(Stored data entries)
◆ ◆ ◆ ◆ ◆ ◆ ◆

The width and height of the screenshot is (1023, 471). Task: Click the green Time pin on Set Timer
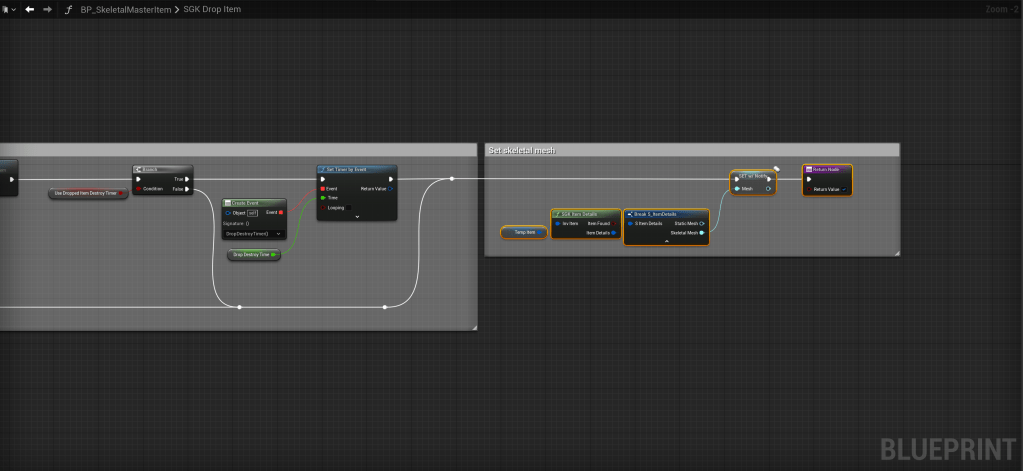pyautogui.click(x=322, y=198)

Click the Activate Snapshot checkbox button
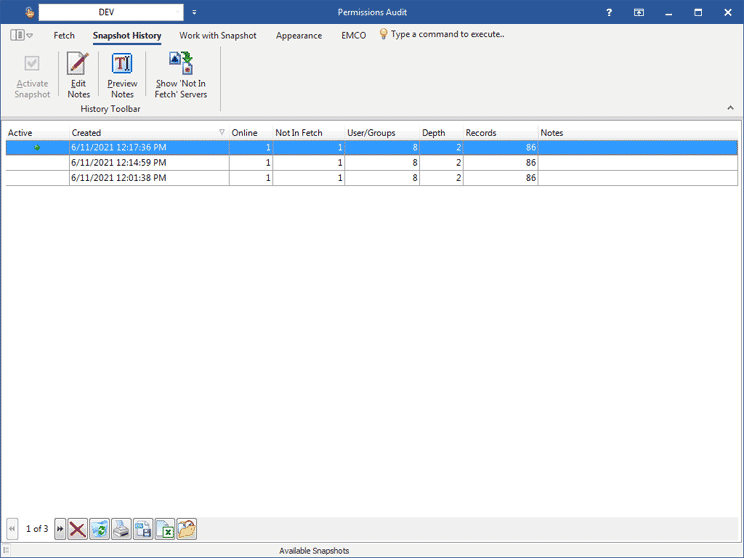click(32, 75)
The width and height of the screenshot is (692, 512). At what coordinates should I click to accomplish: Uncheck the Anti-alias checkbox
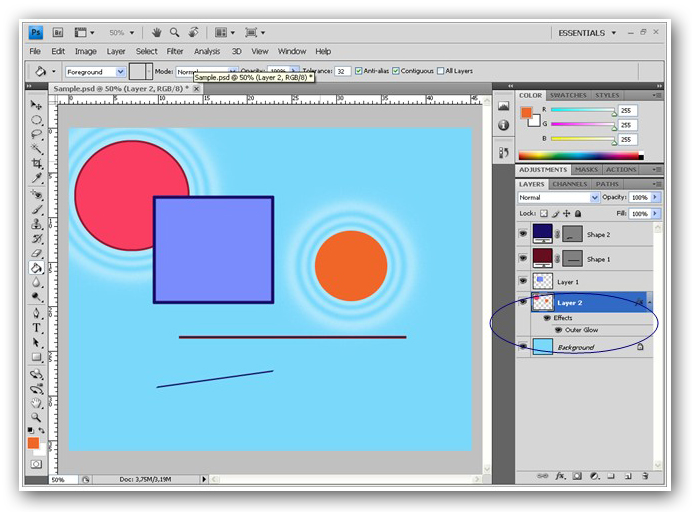click(x=359, y=72)
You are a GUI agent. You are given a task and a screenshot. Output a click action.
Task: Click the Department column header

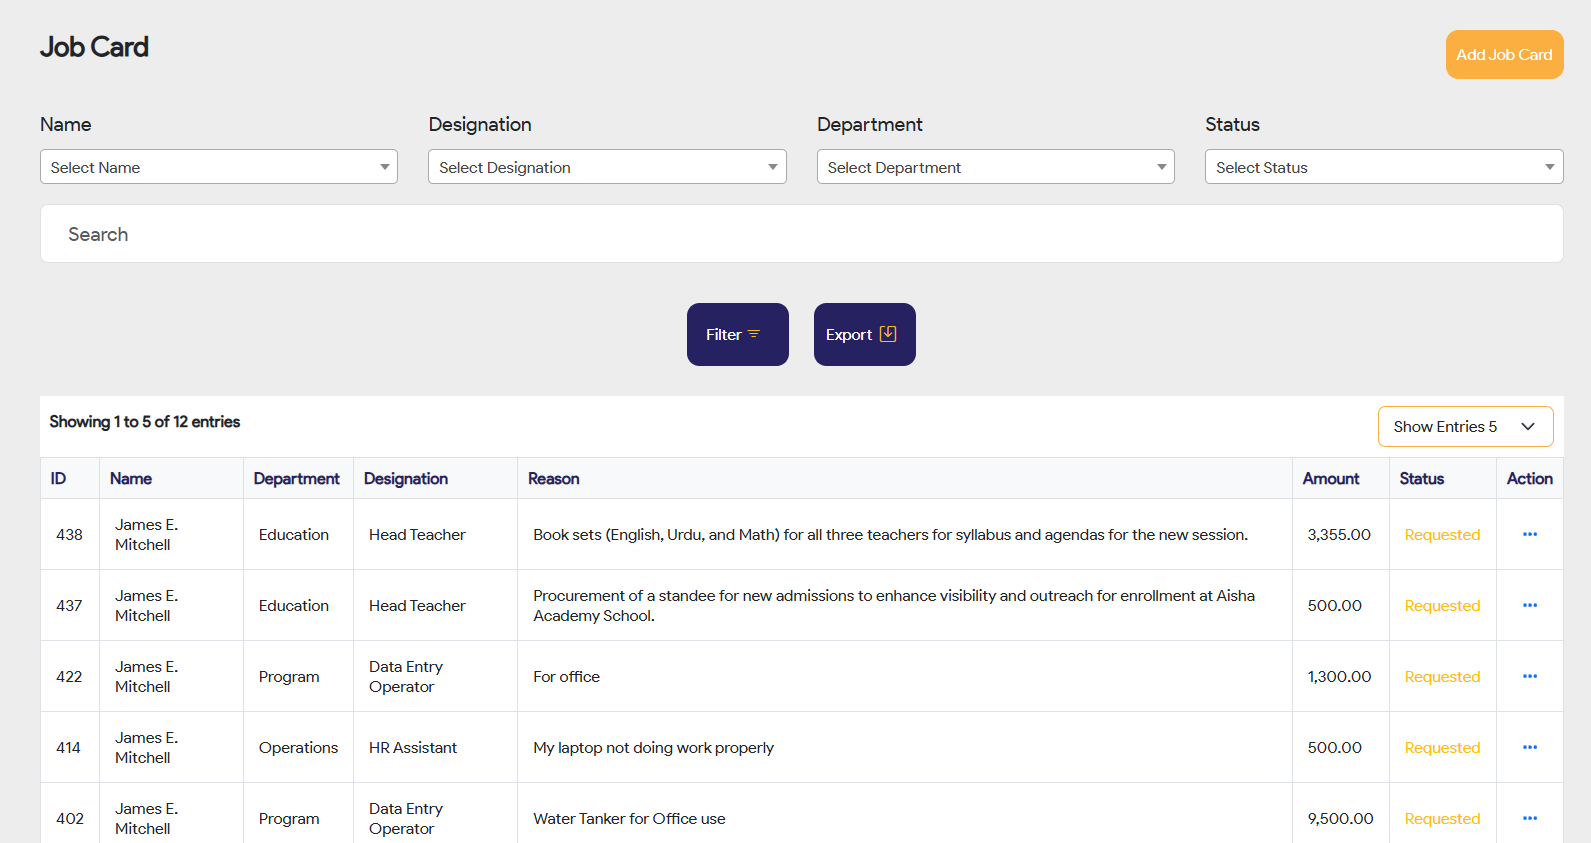[296, 479]
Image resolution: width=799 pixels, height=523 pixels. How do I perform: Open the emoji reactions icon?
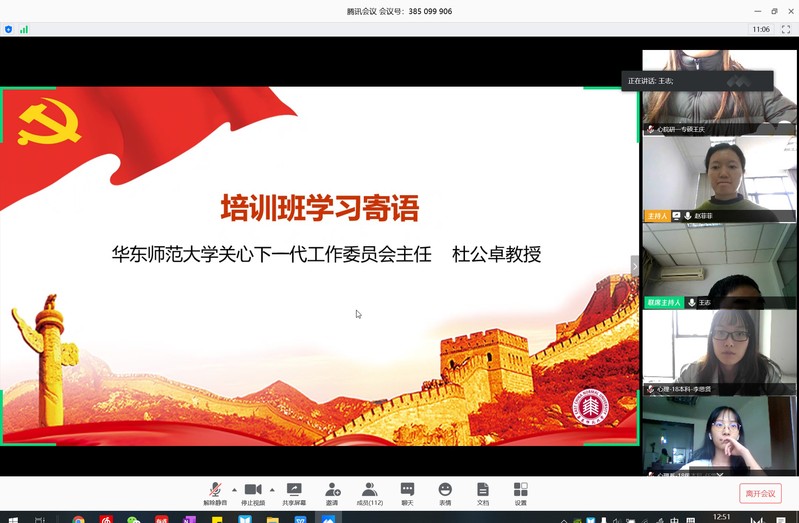[445, 490]
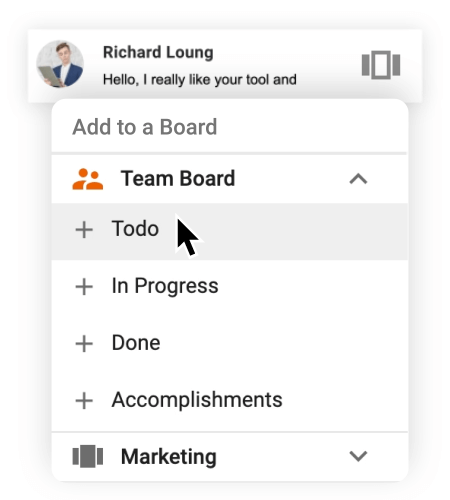Expand the Marketing board chevron
450x500 pixels.
358,456
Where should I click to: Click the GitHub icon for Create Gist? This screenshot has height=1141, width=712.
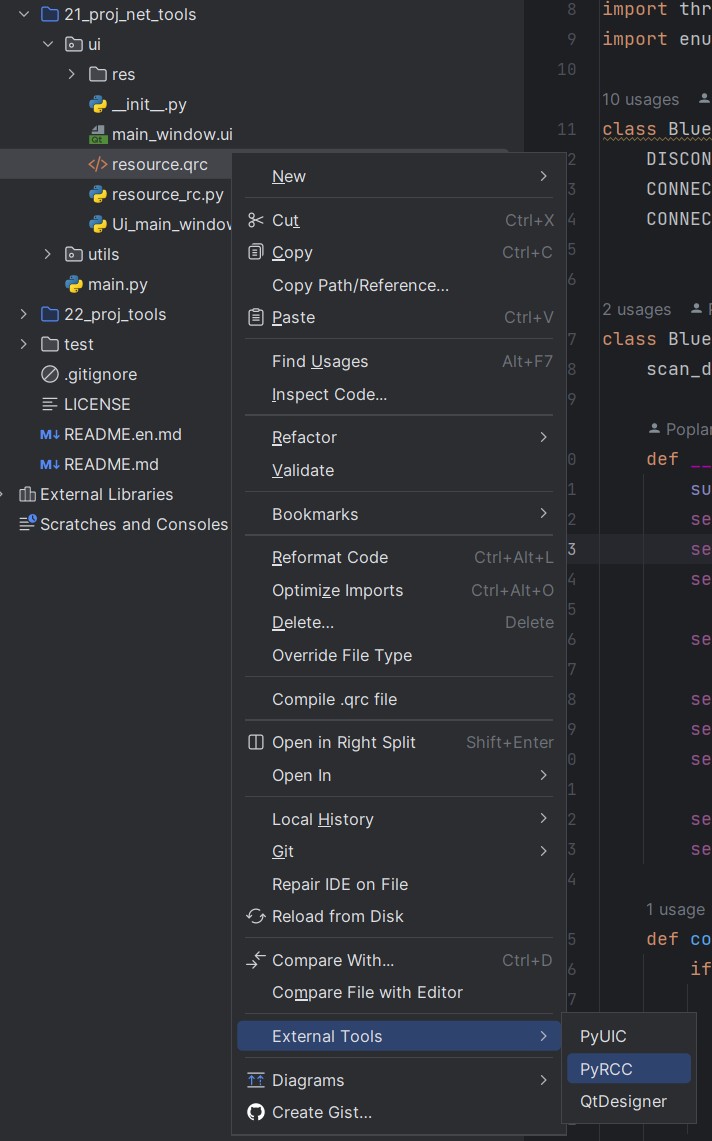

◆ ◆ ◆ ◆ ◆ ◆ ◆

> _INSTRUCTIONS TO FOLLOW_
Could you repeat, exactly and with nothing else, the lines from the one containing "Task: Click the Department column header" through the last line of the records above, leaving out the pictures?

> _RESULT OF THIS TASK_
Task: Click the Department column header

[296, 479]
Image resolution: width=799 pixels, height=523 pixels. How do I perform: Open the emoji reactions icon?
[445, 490]
Expand the Marketing board chevron
450x500 pixels.
358,456
Where should I click to: Click the GitHub icon for Create Gist? This screenshot has height=1141, width=712.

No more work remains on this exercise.